Over-provisioned requests, idle nodes, and misconfigured autoscaling add 40–60% to cluster spend. VPA recommendations are typically 30–50% lower than hand-tuned requests. Spot instances cut compute cost 60–80% for fault-tolerant workloads. Phased approach: measure → right-size → scale dynamically → clean up → commit. Run optimized 2–3 months before purchasing reserved capacity.

Kubernetes doesn't enforce resource requests; when added, engineers tend to over-buffer. Cluster Autoscaler and node pools require explicit tuning; many clusters run fixed node counts by default.

How we got here

We run production workloads on Kubernetes. While reviewing our cloud spend, we noticed that our compute costs were significantly higher than we expected given actual utilization. Digging in, we found a few patterns: resource requests were often 2–3x actual usage, node pools were sized for peak load and never scaled down, and batch jobs were running on on-demand instances during business hours when spot availability was low.

The discrepancy came down to defaults. Kubernetes doesn't enforce resource requests—pods can run without them—but when you add them, the natural tendency is to add buffer. "Just in case" multiplied across hundreds of pods adds up. Similarly, Cluster Autoscaler and node pool configuration require explicit tuning; out of the box, many clusters run with fixed node counts.

This raised a larger question: which optimizations actually move the needle, and which are marginal?

We ran a before/after comparison across several clusters, applying optimizations incrementally and measuring spend. The biggest wins came from right-sizing requests and scaling node count dynamically. Smaller but meaningful gains came from shifting batch workloads off-peak and cleaning up idle resources. Committed use discounts helped at the end, but only after we'd reduced the baseline.

Right-sizing resource requests

Over-provisioned requests are the largest waste source. VPA recommendations are typically 30–50% lower than hand-tuned requests for stable workloads. Apply gradually; monitor for OOMKills.

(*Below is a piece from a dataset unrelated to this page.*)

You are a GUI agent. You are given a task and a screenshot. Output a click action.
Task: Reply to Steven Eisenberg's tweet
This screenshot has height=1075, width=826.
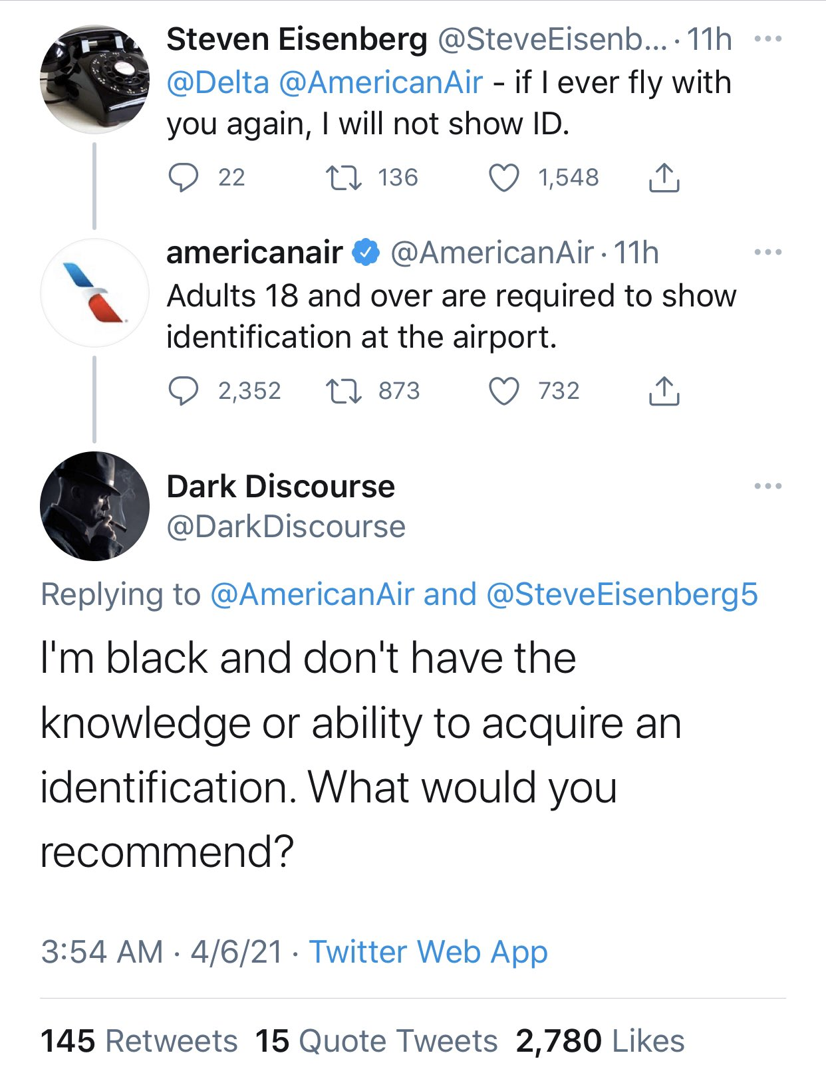click(x=183, y=178)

We use Vertical Pod Autoscaler (VPA) in recommendation mode first—it analyzes actual usage and suggests request values. Running it in "Off" mode lets you review before applying:

apiVersion: autoscaling.k8s.io/v1
kind: VerticalPodAutoscaler
metadata:
  name: my-app-vpa
spec:
  targetRef:
    apiVersion: apps/v1
    kind: Deployment
    name: my-app
  updatePolicy:
    updateMode: "Off"  # Recommendation only

VPA uses historical data; for new or spiky workloads, recommendations can be too aggressive. Apply gradually; monitor for OOMKills and CPU throttling.

Cluster Autoscaler and spot instances

Spot instances cut compute cost 60–80% versus on-demand for fault-tolerant workloads. Use for batch jobs, CI, non-critical services; keep on-demand for stateful or latency-sensitive.

Cluster Autoscaler adjusts node count by pending pod demand. Fixed node pools mean paying for idle capacity. Spot/Preemptible can be preempted with little notice.

One failure mode we've seen: Cluster Autoscaler can be slow to scale down. By default, it waits to ensure nodes are truly idle before removing them. If your workloads have periodic spikes, you may need to tune scale-down delay and utilization thresholds. We've also seen issues when pod disruption budgets are too strict—PDBs can prevent scale-down by blocking evictions.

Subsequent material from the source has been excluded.